Mas As Criaturas não é uma comédia romântica – é um drama um tanto pesado (e experimental) sobre o comportamento humano, os relacionamentos e, sobretudo, sobre o ato de criar, o ato de inventar histórias, personagens, dar vida a criaturas fictícias.
E Michelle não é o principal papel feminino – nem Eva Dahlbeck é a mais bela atriz do elenco. A protagonista feminina da história é Mylène, a mulher do escritor Edgar Piccoli – o papel de uma Catherine Deneuve de 22 aninhos de idade cuja beleza deixa o espectador tonto, zonzo.

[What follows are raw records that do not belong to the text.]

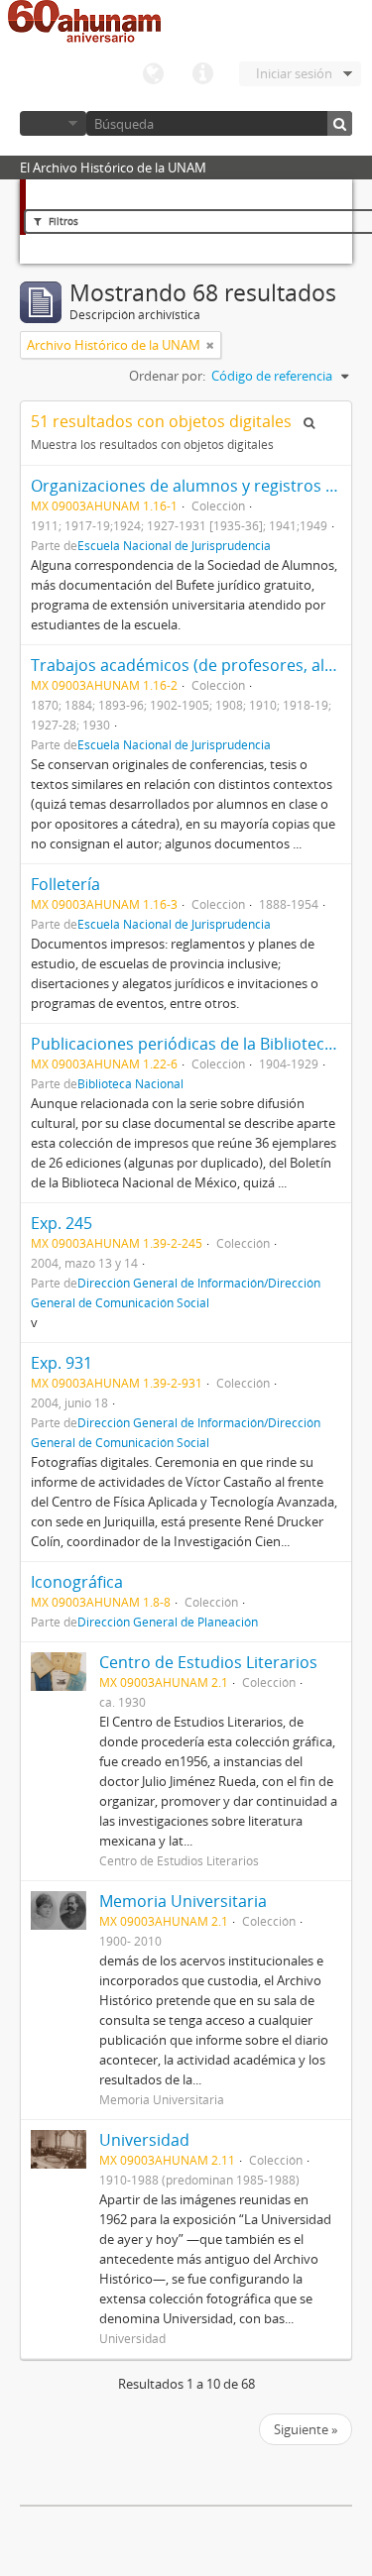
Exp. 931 (61, 1363)
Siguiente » (305, 2429)
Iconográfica (77, 1582)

Há uma terceira bela atriz no filme, embora muitíssimo menos conhecida que Catherine Deneuve e Eva Dahlbeck. Chama-se Marie-France Mignal, e interpreta Viviane Quellec, a irmã mais nova de Michelle. Enquanto Michelle administra o hotel criado pelo pai (o papel de Alain Roy), hoje um velho quase senil que vive numa cadeira de rodas, Viviane vive sua vida independente em Paris, bem longe daquele vilarejo situado num local que, na maré alta, se transforma em uma ilha. Mas, naquele mês de agosto em que se passa parte da ação, Viviane veio de Paris para o hotel da família. Livre leve solta, logo se deu bem com um eletricista bonitão que estava trabalhando no vilarejo, Jean Modet – o papel de Nino Castelnuovo.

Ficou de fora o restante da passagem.